- [INSTRUCTIONS TO FOLLOW]: All lines of the listing below are to be printed again exactly.

- [THE INPUT]:

---+---

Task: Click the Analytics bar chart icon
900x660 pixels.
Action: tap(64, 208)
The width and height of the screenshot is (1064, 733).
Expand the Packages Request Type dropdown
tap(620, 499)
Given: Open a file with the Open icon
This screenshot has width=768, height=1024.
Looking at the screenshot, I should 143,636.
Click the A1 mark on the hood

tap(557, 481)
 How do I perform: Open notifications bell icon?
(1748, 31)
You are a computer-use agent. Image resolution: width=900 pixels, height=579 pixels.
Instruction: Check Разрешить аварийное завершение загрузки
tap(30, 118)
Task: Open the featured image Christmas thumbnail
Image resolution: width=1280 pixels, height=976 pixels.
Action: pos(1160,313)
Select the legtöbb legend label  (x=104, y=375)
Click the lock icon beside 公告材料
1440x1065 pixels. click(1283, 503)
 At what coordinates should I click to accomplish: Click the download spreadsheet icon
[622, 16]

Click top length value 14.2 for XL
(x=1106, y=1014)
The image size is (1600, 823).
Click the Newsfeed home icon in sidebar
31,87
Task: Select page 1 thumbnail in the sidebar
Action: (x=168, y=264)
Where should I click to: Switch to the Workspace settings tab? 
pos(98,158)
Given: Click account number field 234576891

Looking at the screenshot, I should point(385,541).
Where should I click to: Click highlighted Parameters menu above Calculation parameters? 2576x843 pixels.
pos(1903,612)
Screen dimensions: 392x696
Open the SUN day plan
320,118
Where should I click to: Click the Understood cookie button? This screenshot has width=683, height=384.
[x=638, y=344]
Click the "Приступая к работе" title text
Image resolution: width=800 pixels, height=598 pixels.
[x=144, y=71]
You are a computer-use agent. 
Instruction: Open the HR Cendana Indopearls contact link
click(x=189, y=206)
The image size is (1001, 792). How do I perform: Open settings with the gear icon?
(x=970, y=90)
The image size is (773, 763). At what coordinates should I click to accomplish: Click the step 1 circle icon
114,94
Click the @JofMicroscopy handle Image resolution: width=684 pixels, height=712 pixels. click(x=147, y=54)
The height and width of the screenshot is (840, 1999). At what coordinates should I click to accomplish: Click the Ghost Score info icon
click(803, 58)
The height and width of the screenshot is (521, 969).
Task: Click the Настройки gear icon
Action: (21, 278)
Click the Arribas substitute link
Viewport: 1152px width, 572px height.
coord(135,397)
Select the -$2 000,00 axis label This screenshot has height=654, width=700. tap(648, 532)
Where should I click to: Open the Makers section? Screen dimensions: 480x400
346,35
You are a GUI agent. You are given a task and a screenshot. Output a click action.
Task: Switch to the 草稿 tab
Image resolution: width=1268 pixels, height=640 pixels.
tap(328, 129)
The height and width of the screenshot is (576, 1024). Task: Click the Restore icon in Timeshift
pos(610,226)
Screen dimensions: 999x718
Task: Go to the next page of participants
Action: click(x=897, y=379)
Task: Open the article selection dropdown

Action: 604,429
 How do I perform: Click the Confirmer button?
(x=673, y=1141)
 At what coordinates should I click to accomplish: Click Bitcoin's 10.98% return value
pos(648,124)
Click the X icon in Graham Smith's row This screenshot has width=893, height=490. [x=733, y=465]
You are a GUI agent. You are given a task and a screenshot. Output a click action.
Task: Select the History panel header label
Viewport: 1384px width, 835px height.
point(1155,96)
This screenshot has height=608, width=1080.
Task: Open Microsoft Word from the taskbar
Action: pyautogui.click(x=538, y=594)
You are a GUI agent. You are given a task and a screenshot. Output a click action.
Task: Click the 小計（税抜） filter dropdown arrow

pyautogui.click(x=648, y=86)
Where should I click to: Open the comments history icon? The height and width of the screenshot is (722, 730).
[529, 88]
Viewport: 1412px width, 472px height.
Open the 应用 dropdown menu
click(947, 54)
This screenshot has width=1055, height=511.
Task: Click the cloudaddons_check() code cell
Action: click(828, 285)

---+---

- [YOUR RESPONSE]:
Task: Click the Analytics bar chart icon
900x660 pixels.
Action: tap(64, 208)
The width and height of the screenshot is (1064, 733).
Expand the Packages Request Type dropdown
tap(620, 499)
Given: Open a file with the Open icon
This screenshot has width=768, height=1024.
Looking at the screenshot, I should 143,636.
Click the A1 mark on the hood

tap(557, 481)
 How do I perform: Open notifications bell icon?
(1748, 31)
You are a computer-use agent. Image resolution: width=900 pixels, height=579 pixels.
Instruction: Check Разрешить аварийное завершение загрузки
tap(30, 118)
Task: Open the featured image Christmas thumbnail
Image resolution: width=1280 pixels, height=976 pixels.
Action: pos(1160,313)
Select the legtöbb legend label  (x=104, y=375)
Click the lock icon beside 公告材料
1440x1065 pixels. click(1283, 503)
 At what coordinates should I click to accomplish: Click the download spreadsheet icon
[622, 16]

Click top length value 14.2 for XL
(x=1106, y=1014)
The image size is (1600, 823).
Click the Newsfeed home icon in sidebar
31,87
Task: Select page 1 thumbnail in the sidebar
Action: (x=168, y=264)
Where should I click to: Switch to the Workspace settings tab? 
pos(98,158)
Given: Click account number field 234576891

Looking at the screenshot, I should point(385,541).
Where should I click to: Click highlighted Parameters menu above Calculation parameters? 2576x843 pixels.
pos(1903,612)
Screen dimensions: 392x696
Open the SUN day plan
320,118
Where should I click to: Click the Understood cookie button? This screenshot has width=683, height=384.
[x=638, y=344]
Click the "Приступая к работе" title text
Image resolution: width=800 pixels, height=598 pixels.
[x=144, y=71]
You are a computer-use agent. 
Instruction: Open the HR Cendana Indopearls contact link
click(x=189, y=206)
The image size is (1001, 792). How do I perform: Open settings with the gear icon?
(x=970, y=90)
The image size is (773, 763). At what coordinates should I click to accomplish: Click the step 1 circle icon
114,94
Click the @JofMicroscopy handle Image resolution: width=684 pixels, height=712 pixels. click(x=147, y=54)
The height and width of the screenshot is (840, 1999). At what coordinates should I click to accomplish: Click the Ghost Score info icon
click(803, 58)
The height and width of the screenshot is (521, 969).
Task: Click the Настройки gear icon
Action: (21, 278)
Click the Arribas substitute link
Viewport: 1152px width, 572px height.
coord(135,397)
Select the -$2 000,00 axis label This screenshot has height=654, width=700. tap(648, 532)
Where should I click to: Open the Makers section? Screen dimensions: 480x400
346,35
You are a GUI agent. You are given a task and a screenshot. Output a click action.
Task: Switch to the 草稿 tab
Image resolution: width=1268 pixels, height=640 pixels.
tap(328, 129)
The height and width of the screenshot is (576, 1024). Task: Click the Restore icon in Timeshift
pos(610,226)
Screen dimensions: 999x718
Task: Go to the next page of participants
Action: click(x=897, y=379)
Task: Open the article selection dropdown

Action: 604,429
 How do I perform: Click the Confirmer button?
(x=673, y=1141)
 At what coordinates should I click to accomplish: Click Bitcoin's 10.98% return value
pos(648,124)
Click the X icon in Graham Smith's row This screenshot has width=893, height=490. [x=733, y=465]
You are a GUI agent. You are given a task and a screenshot. Output a click action.
Task: Select the History panel header label
Viewport: 1384px width, 835px height.
point(1155,96)
This screenshot has height=608, width=1080.
Task: Open Microsoft Word from the taskbar
Action: pyautogui.click(x=538, y=594)
You are a GUI agent. You are given a task and a screenshot. Output a click action.
Task: Click the 小計（税抜） filter dropdown arrow

pyautogui.click(x=648, y=86)
Where should I click to: Open the comments history icon? The height and width of the screenshot is (722, 730).
[529, 88]
Viewport: 1412px width, 472px height.
Open the 应用 dropdown menu
click(947, 54)
This screenshot has width=1055, height=511.
Task: Click the cloudaddons_check() code cell
Action: click(828, 285)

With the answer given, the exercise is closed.